### YOUR INSTRUCTIONS
Out of the material that follows, write out exactly the lines from the line with "Click the RTE round blue logo" to the line with "has width=1568, height=702.", both ends included, and no others.

### EXTRACTED MATERIAL

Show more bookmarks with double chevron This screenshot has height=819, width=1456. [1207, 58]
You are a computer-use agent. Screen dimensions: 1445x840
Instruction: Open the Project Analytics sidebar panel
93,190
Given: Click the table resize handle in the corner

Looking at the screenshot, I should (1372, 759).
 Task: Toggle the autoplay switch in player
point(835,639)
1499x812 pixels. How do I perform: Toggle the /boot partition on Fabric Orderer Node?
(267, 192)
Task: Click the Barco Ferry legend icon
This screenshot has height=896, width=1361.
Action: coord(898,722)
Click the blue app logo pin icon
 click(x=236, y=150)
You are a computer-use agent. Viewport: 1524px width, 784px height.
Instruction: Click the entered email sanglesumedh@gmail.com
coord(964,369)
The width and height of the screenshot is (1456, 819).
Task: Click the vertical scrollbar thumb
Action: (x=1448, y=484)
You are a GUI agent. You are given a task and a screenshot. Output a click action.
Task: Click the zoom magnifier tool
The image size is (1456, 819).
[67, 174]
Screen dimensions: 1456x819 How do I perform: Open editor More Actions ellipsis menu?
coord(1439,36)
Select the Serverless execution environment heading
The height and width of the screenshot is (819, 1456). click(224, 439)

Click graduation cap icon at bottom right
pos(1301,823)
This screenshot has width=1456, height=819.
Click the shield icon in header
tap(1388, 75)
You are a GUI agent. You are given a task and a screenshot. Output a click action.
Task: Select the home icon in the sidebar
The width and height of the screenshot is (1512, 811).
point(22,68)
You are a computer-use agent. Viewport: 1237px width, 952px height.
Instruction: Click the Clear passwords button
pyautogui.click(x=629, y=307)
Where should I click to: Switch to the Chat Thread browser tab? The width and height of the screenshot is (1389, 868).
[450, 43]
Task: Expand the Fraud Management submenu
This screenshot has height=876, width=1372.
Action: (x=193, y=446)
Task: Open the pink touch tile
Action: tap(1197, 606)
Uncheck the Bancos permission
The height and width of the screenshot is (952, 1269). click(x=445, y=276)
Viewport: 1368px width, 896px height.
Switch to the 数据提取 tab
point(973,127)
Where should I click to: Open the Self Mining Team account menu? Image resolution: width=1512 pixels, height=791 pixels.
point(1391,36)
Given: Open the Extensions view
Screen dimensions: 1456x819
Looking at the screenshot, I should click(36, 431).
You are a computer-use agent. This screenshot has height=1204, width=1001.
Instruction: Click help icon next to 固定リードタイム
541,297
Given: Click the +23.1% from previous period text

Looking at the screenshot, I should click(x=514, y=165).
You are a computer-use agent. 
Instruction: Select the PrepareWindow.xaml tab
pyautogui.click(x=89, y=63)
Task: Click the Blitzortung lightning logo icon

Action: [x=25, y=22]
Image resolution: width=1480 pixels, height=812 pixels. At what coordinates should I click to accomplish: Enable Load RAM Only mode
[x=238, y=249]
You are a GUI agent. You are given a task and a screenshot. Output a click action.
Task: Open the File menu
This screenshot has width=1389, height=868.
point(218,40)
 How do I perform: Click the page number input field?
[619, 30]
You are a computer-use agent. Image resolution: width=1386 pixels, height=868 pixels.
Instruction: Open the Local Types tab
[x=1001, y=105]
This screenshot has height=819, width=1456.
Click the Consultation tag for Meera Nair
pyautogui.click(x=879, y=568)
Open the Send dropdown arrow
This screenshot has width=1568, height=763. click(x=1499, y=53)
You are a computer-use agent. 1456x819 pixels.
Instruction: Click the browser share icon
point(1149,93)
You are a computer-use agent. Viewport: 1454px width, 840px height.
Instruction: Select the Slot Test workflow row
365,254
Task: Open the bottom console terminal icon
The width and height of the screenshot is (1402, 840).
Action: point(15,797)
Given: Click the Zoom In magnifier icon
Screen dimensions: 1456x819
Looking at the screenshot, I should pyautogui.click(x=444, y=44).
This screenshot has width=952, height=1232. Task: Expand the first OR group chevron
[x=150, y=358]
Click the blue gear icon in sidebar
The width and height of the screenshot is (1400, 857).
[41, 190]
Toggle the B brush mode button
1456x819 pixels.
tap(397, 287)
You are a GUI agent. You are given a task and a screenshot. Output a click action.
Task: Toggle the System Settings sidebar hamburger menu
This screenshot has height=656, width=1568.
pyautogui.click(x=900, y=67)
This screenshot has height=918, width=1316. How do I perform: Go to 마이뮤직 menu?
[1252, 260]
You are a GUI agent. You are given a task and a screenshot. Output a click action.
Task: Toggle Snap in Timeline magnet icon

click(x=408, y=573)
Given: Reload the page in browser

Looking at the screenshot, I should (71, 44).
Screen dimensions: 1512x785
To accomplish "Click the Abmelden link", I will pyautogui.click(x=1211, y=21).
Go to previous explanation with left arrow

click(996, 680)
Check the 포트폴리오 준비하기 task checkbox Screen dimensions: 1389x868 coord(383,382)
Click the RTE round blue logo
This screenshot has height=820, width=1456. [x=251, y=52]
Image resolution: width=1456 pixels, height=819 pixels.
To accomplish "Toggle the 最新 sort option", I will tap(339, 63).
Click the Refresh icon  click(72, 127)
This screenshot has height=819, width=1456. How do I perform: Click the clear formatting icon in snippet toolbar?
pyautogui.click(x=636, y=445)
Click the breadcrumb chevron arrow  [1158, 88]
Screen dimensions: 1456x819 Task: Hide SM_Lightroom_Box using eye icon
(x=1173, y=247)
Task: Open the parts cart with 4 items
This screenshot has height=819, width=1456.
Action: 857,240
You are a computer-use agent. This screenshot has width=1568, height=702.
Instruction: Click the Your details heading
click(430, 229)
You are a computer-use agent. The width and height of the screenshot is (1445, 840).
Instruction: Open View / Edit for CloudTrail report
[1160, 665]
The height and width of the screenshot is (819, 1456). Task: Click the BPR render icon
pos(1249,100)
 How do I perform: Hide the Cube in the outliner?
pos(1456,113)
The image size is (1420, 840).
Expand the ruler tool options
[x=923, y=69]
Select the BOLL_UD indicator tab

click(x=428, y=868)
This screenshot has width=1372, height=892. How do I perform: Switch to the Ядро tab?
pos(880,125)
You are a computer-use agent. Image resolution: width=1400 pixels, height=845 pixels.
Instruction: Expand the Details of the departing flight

### ANSWER TO THE PROBLEM
Click the RTE round blue logo
This screenshot has height=820, width=1456. [x=251, y=52]
Image resolution: width=1456 pixels, height=819 pixels.
To accomplish "Toggle the 最新 sort option", I will tap(339, 63).
Click the Refresh icon  click(72, 127)
This screenshot has height=819, width=1456. How do I perform: Click the clear formatting icon in snippet toolbar?
pyautogui.click(x=636, y=445)
Click the breadcrumb chevron arrow  [1158, 88]
Screen dimensions: 1456x819 Task: Hide SM_Lightroom_Box using eye icon
(x=1173, y=247)
Task: Open the parts cart with 4 items
This screenshot has height=819, width=1456.
Action: 857,240
You are a computer-use agent. This screenshot has width=1568, height=702.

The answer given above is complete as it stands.